Desde 1840 se ha perdido el 32 % de los bosques, el 85 % de los humedales y el 50 % de los arrecifes de coral[45]. El calor que producen nuestras actividades diarias es equivalente al que liberaría la explosión de cuatro bombas atómicas cada segundo[46]. La concentración de dióxido de carbono es la más alta de los últimos quince millones de años[47]. Nuestras acciones están activando dinámicas de no retorno, en ecosistemas que alcanzarán el umbral del colapso arrastrando consigo muchos más. Con la pérdida de hielo en Groenlandia, la radiación del Sol no podrá reflejarse y calentará aún más el mar; selvas y bosques arderán con más frecuencia, los patrones de lluvia cambiarán[48].

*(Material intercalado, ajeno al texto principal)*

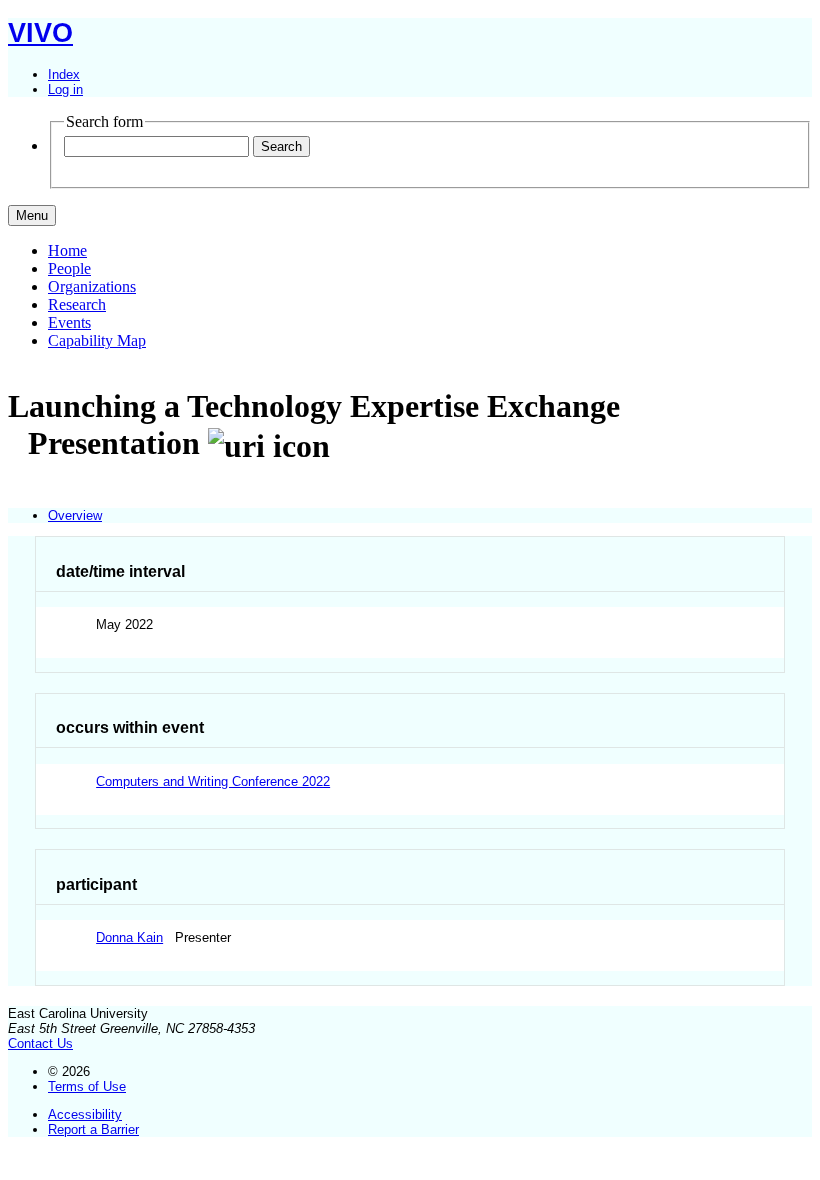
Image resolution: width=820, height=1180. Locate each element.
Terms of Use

La compleja red de relaciones ecológicas que sostiene la vida como la conocemos, resultado de miles de millones de años de evolución, confluye en el Holoceno y su temperatura estable, esos últimos doce mil años en los que nuestros antepasados encontraron las condiciones ideales para habitar y extenderse por la tierra de la abundancia. Sin embargo, este delicado equilibrio se rompe a partir de la Revolución Industrial: en poco más de 200 años la temperatura media ha aumentado 1,2 grados centígrados[49], por un modelo económico dependiente de cantidades insostenibles de energía y materiales.

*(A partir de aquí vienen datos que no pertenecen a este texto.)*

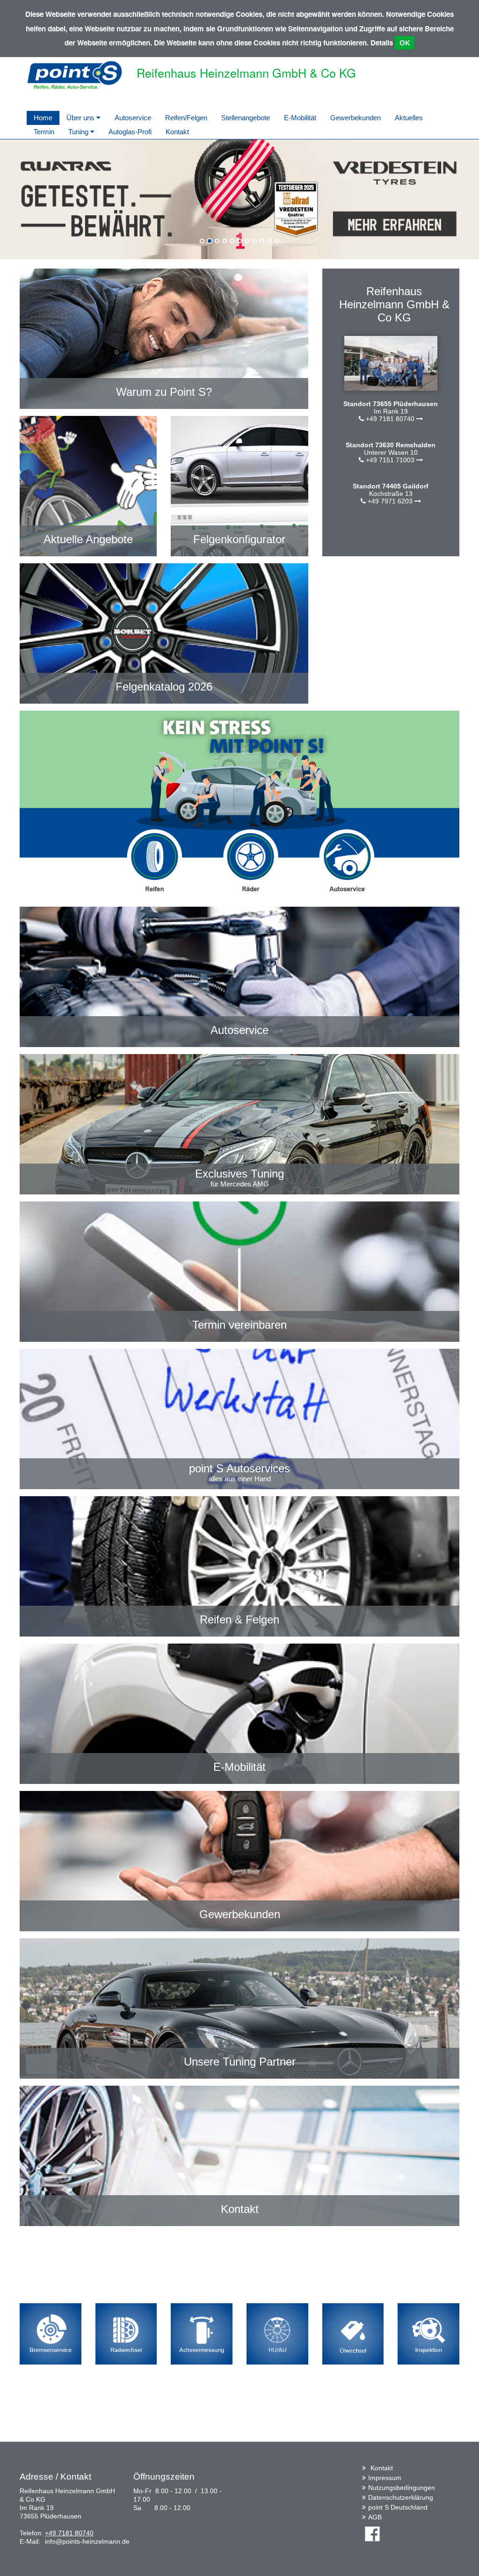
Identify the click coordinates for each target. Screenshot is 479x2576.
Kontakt (177, 132)
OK (404, 43)
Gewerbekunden (355, 118)
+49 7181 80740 (390, 418)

Sólo veinte compañías extractoras de energías fósiles son responsables del 35 % de las emisiones causantes del calentamiento desde 1965, y sus planes a futuro son los de continuar intensificando su explotación, aunque sepan, por las cifras de las reservas que tenían en 2012, que el 82 % de las de carbón, el 33 % de las de petróleo y el 49 % de las de gas deben dejarse enterradas bajo tierra[50] para no superar los 2 grados centígrados de temperatura media global. Sobrepasar este umbral desataría dinámicas destructivas imposibles de detener.